» **WHAT YOU HAVE TO DO**: From the first line to the last, reproduce the records exactly.

----

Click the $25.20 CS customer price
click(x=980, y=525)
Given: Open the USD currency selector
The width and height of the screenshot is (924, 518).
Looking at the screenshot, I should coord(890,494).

----

» **EXERCISE ANSWER**:
Click the $25.20 CS customer price
click(x=980, y=525)
Given: Open the USD currency selector
The width and height of the screenshot is (924, 518).
Looking at the screenshot, I should coord(890,494).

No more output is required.